Exercise prompt:
Exclude the pictures, then repeat exactly each line from the one containing "This screenshot has width=532, height=399." to the final line of the records that follow.

Input records:
----

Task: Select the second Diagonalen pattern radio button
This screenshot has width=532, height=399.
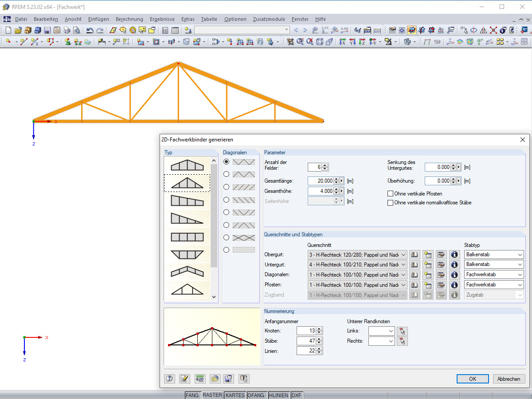Action: 227,174
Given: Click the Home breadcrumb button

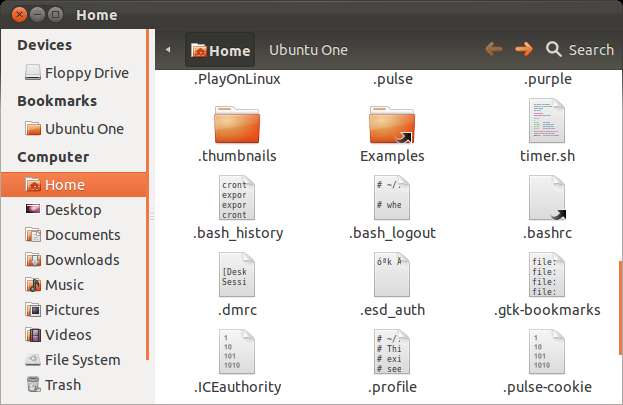Looking at the screenshot, I should 220,50.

----

Written solution:
This screenshot has width=532, height=399.
Action: 227,174
Given: Click the Home breadcrumb button

Looking at the screenshot, I should 220,50.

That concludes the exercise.